Thursday, January 13, 2011

Revocation Aggregation

United States v. Shabazz, No. 10-10553 (5th Cir. Jan. 6, 2011; rev. Jan. 12, 2011) (King, Stewart, Owen)

United States v. Hampton, No. 10-10035 (5th Cir. Jan. 6, 2011) (King, Stewart, Owen)

In these cases, the court addresses an issue concerning revocation imprisonment terms that has been lurking since the passage of the PROTECT Act in 2003.  Namely, is there an aggregate limit on the amount of imprisonment that a defendant can receive over the course of multiple supervised release revocations?  As the answer to this question necessarily involves tedious forays into the text, structure, and amendment history of 18 U.SC. § 3583, I'll spare you the "why" and just stick with the bottom line.  And the answer: yes, albeit indirectly, but not if a defendant was convicted of an offense carrying a maximum supervised release term of life.  Details after the jump . . .



Prior to the PROTECT Act, the revocation imprisonment limits listed in 18 U.SC. § 3583(e)(3) were held to be aggregate limits.  That is, a defendant convicted of a Class B felony, for example, could not receive, in the aggregate, more than 3 years of imprisonment over over the course of multiple revocations.

But as the court holds in Shabazz, the PROTECT Act changed all that by adding the following italicized language to § 3583(e)(3): "a defendant whose term is revoked under this paragraph may not be required to serve on any such revocation more than" 1 to 5 years in prison, depending on the class of offense.  With the addition of that language, the revocation imprisonment maximums are now per-revocation maximums, not aggregate maximums.  So our Class B felon, for example, can receive up to 3 years' imprisonment each time he's revoked.
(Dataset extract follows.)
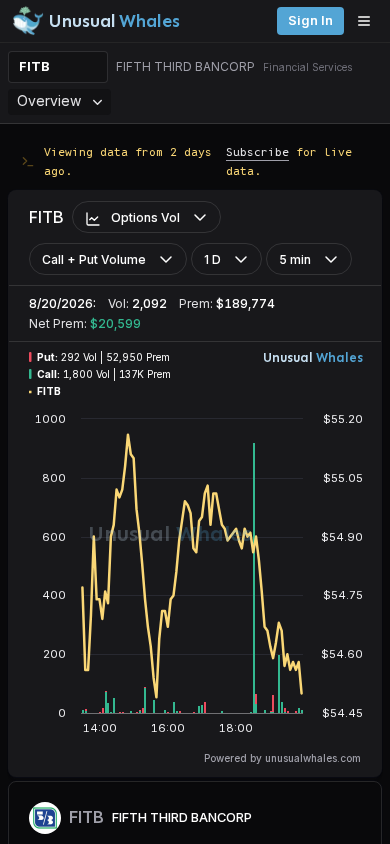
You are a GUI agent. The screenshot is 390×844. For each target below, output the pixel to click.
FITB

The defendant in Hampton conceded that point, but argued that language elsewhere in § 3583(e)(3) creates an aggregate imprisonment maximum.  Specifically, the portion which says that the court may, upon revoking a term of supervised release, "require the defendant to serve in prison all or part of the term of supervised release authorized by statute for the offense that resulted in such term of supervised release[.]"  So, the argument goes, our Class B felon could not receive, in the aggregate, more than 5 years' incarceration in total over the course of multiple revocations—5 years being the maximum authorized supervised release term for a Class B felony. The court didn't agree, holding instead that § 3583(e)(3) "does not require th[e] court to credit the defendant for prior terms of revocation imprisonment."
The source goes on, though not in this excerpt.